Earlier palliative care consultation for critical and terminal patients
Arranging a family discussion is time consuming in epidemic period. Outside palliative care unit, if a patient’s condition is worsening rapidly or if she/he is dying, families may have little chance to express patient’s preference for life-sustaining treatments. We suggest primary care physicians consult palliative care personnel in a timely way when an irreversible terminal condition occurs or when the patient is asking for comfort-oriented care.
Efficient and appropriate flow path for admitting palliative home care patients
Admitting a dying patient with fever is a much more complicated issue. Protocol for excluding COVID-19 infection is time consuming and may delay timely hospice care. We suggest administrative staff take this seriously when trying to set a new SOP for admitting a palliative care patient.
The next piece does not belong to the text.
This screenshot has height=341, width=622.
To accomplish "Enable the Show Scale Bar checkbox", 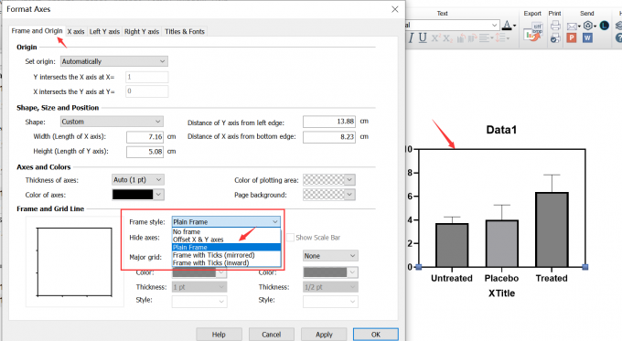I will 290,238.
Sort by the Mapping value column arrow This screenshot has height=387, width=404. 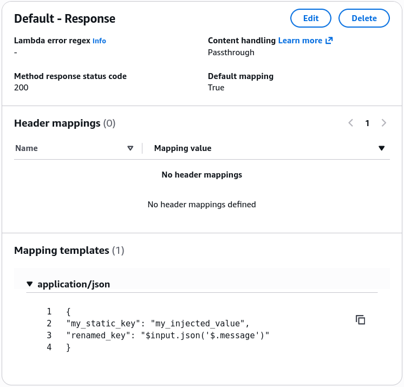[382, 148]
Providing total care for patients with COVID-19
Different from advanced cancer or organ-failure patients, the disease trajectory of patients with COVID-19 is unpredictable. However, all patients with COVID-19 are generally ill prepared for facing end-of-life issues. Psycho-spiritual support may be as important as anything else in treating the patients with COVID-19. In addition, advance care planning should be initiated as early as possible.
Through this online meeting by TAHPM, participants reached consensuses and suggestions on these issues to sustain the palliative care quality. We would like to share our experience and, hopefully, to work together with palliative care professionals around the world to wade through the fearful darkness of COVID-19 pandemic.
The authors would like to thank Miss Chia-Li Li and Miss Yi-Rung Chen for their contribution to this letter. The authors also appreciate the administrative support from Taiwan Academy of Hospice Palliative Medicine, Taipei, Taiwan.
Contributors J-ST arranged and launched the online meeting. All authors contributed to the issues and related suggestions in the manuscript, drafting the work and approved the final version submitted and agreed to be accountable for all aspects of the work in its accuracy and integrity.
Funding The authors have not declared a specific grant for this research from any funding agency in the public, commercial or not-for-profit sectors.
Competing interests None declared.
Provenance and peer review Not commissioned; internally peer reviewed.